> **EXERCISE BRIEF**
Retype each record exactly, please. Skip none.

Saved data entries:
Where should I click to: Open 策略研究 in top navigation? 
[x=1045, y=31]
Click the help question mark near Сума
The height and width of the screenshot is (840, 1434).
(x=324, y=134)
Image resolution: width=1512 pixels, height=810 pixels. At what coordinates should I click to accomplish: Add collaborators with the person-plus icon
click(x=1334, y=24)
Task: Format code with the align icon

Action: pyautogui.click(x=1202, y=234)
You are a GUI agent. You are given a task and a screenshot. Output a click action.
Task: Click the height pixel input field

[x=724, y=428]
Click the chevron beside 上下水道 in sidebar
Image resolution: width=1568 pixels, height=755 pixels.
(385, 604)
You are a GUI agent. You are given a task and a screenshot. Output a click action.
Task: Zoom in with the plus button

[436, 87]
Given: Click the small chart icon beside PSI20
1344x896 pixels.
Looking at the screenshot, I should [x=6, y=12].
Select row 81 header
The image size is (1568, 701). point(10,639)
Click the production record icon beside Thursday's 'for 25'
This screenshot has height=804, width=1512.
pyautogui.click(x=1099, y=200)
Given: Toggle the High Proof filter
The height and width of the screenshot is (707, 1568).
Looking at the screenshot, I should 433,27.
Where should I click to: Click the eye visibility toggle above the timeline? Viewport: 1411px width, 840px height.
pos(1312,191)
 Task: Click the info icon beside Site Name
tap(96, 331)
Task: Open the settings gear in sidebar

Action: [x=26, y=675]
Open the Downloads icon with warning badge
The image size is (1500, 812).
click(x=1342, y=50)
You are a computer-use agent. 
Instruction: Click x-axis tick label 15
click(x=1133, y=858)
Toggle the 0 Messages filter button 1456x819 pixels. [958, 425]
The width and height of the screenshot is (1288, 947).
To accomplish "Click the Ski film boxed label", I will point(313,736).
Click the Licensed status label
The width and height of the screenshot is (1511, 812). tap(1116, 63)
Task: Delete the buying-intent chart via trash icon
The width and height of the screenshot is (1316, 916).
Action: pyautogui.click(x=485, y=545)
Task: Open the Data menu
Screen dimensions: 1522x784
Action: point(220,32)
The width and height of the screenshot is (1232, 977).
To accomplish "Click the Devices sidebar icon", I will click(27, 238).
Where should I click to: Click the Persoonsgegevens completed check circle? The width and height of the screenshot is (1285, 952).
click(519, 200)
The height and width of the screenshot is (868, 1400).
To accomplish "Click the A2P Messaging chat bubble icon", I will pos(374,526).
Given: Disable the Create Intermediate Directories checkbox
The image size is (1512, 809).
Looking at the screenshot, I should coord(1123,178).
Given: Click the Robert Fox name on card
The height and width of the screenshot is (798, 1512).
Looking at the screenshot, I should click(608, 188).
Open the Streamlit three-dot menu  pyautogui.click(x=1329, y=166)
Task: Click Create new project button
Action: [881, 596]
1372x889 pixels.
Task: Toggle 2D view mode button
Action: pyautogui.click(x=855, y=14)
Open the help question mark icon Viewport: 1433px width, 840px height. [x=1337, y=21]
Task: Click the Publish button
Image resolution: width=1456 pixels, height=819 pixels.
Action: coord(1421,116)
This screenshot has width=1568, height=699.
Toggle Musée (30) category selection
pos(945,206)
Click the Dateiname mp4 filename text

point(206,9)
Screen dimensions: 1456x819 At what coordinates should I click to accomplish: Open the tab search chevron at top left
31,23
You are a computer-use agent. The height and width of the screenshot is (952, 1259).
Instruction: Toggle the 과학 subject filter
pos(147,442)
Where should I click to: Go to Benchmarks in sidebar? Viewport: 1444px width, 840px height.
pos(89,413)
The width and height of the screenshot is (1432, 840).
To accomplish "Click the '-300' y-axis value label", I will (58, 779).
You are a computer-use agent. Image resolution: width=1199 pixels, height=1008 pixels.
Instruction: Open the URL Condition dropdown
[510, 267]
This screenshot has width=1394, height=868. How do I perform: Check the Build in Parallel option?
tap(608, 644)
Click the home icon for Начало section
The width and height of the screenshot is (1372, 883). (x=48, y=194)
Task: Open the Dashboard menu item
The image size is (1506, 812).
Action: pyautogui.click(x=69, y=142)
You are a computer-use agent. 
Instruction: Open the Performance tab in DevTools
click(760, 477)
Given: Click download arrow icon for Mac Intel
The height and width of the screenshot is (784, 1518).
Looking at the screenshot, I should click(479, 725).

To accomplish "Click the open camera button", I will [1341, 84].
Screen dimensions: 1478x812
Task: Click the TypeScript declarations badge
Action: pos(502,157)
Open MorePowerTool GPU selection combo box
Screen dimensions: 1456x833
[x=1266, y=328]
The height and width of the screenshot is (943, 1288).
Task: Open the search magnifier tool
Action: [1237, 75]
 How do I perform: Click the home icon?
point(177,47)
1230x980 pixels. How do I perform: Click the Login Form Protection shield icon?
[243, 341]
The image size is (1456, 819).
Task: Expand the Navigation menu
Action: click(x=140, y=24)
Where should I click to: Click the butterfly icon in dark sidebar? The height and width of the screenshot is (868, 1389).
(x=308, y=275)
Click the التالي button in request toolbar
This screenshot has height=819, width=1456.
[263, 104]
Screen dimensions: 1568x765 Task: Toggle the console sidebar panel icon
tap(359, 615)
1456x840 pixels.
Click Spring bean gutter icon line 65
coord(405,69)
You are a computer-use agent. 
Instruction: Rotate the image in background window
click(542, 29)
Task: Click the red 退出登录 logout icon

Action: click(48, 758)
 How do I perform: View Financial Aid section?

> **RESPONSE FOR THIS EXERCISE**
Where should I click to: Open 策略研究 in top navigation? 
[x=1045, y=31]
Click the help question mark near Сума
The height and width of the screenshot is (840, 1434).
(x=324, y=134)
Image resolution: width=1512 pixels, height=810 pixels. At what coordinates should I click to accomplish: Add collaborators with the person-plus icon
click(x=1334, y=24)
Task: Format code with the align icon

Action: pyautogui.click(x=1202, y=234)
You are a GUI agent. You are given a task and a screenshot. Output a click action.
Task: Click the height pixel input field

[x=724, y=428]
Click the chevron beside 上下水道 in sidebar
Image resolution: width=1568 pixels, height=755 pixels.
(385, 604)
You are a GUI agent. You are given a task and a screenshot. Output a click action.
Task: Zoom in with the plus button

[436, 87]
Given: Click the small chart icon beside PSI20
1344x896 pixels.
Looking at the screenshot, I should [x=6, y=12].
Select row 81 header
The image size is (1568, 701). point(10,639)
Click the production record icon beside Thursday's 'for 25'
This screenshot has height=804, width=1512.
pyautogui.click(x=1099, y=200)
Given: Toggle the High Proof filter
The height and width of the screenshot is (707, 1568).
Looking at the screenshot, I should 433,27.
Where should I click to: Click the eye visibility toggle above the timeline? Viewport: 1411px width, 840px height.
pos(1312,191)
 Task: Click the info icon beside Site Name
tap(96, 331)
Task: Open the settings gear in sidebar

Action: [x=26, y=675]
Open the Downloads icon with warning badge
The image size is (1500, 812).
click(x=1342, y=50)
You are a computer-use agent. 
Instruction: Click x-axis tick label 15
click(x=1133, y=858)
Toggle the 0 Messages filter button 1456x819 pixels. [958, 425]
The width and height of the screenshot is (1288, 947).
To accomplish "Click the Ski film boxed label", I will point(313,736).
Click the Licensed status label
The width and height of the screenshot is (1511, 812). tap(1116, 63)
Task: Delete the buying-intent chart via trash icon
The width and height of the screenshot is (1316, 916).
Action: pyautogui.click(x=485, y=545)
Task: Open the Data menu
Screen dimensions: 1522x784
Action: point(220,32)
The width and height of the screenshot is (1232, 977).
To accomplish "Click the Devices sidebar icon", I will click(27, 238).
Where should I click to: Click the Persoonsgegevens completed check circle? The width and height of the screenshot is (1285, 952).
click(519, 200)
The height and width of the screenshot is (868, 1400).
To accomplish "Click the A2P Messaging chat bubble icon", I will pos(374,526).
Given: Disable the Create Intermediate Directories checkbox
The image size is (1512, 809).
Looking at the screenshot, I should coord(1123,178).
Given: Click the Robert Fox name on card
The height and width of the screenshot is (798, 1512).
Looking at the screenshot, I should click(608, 188).
Open the Streamlit three-dot menu  pyautogui.click(x=1329, y=166)
Task: Click Create new project button
Action: [881, 596]
1372x889 pixels.
Task: Toggle 2D view mode button
Action: pyautogui.click(x=855, y=14)
Open the help question mark icon Viewport: 1433px width, 840px height. [x=1337, y=21]
Task: Click the Publish button
Image resolution: width=1456 pixels, height=819 pixels.
Action: coord(1421,116)
This screenshot has width=1568, height=699.
Toggle Musée (30) category selection
pos(945,206)
Click the Dateiname mp4 filename text

point(206,9)
Screen dimensions: 1456x819 At what coordinates should I click to accomplish: Open the tab search chevron at top left
31,23
You are a computer-use agent. The height and width of the screenshot is (952, 1259).
Instruction: Toggle the 과학 subject filter
pos(147,442)
Where should I click to: Go to Benchmarks in sidebar? Viewport: 1444px width, 840px height.
pos(89,413)
The width and height of the screenshot is (1432, 840).
To accomplish "Click the '-300' y-axis value label", I will (58, 779).
You are a computer-use agent. Image resolution: width=1199 pixels, height=1008 pixels.
Instruction: Open the URL Condition dropdown
[510, 267]
This screenshot has width=1394, height=868. How do I perform: Check the Build in Parallel option?
tap(608, 644)
Click the home icon for Начало section
The width and height of the screenshot is (1372, 883). (x=48, y=194)
Task: Open the Dashboard menu item
The image size is (1506, 812).
Action: pyautogui.click(x=69, y=142)
You are a computer-use agent. 
Instruction: Open the Performance tab in DevTools
click(760, 477)
Given: Click download arrow icon for Mac Intel
The height and width of the screenshot is (784, 1518).
Looking at the screenshot, I should click(479, 725).

To accomplish "Click the open camera button", I will [1341, 84].
Screen dimensions: 1478x812
Task: Click the TypeScript declarations badge
Action: pos(502,157)
Open MorePowerTool GPU selection combo box
Screen dimensions: 1456x833
[x=1266, y=328]
The height and width of the screenshot is (943, 1288).
Task: Open the search magnifier tool
Action: [1237, 75]
 How do I perform: Click the home icon?
point(177,47)
1230x980 pixels. How do I perform: Click the Login Form Protection shield icon?
[243, 341]
The image size is (1456, 819).
Task: Expand the Navigation menu
Action: click(x=140, y=24)
Where should I click to: Click the butterfly icon in dark sidebar? The height and width of the screenshot is (868, 1389).
(x=308, y=275)
Click the التالي button in request toolbar
This screenshot has height=819, width=1456.
[263, 104]
Screen dimensions: 1568x765 Task: Toggle the console sidebar panel icon
tap(359, 615)
1456x840 pixels.
Click Spring bean gutter icon line 65
coord(405,69)
You are a computer-use agent. 
Instruction: Rotate the image in background window
click(542, 29)
Task: Click the red 退出登录 logout icon

Action: click(48, 758)
 How do I perform: View Financial Aid section?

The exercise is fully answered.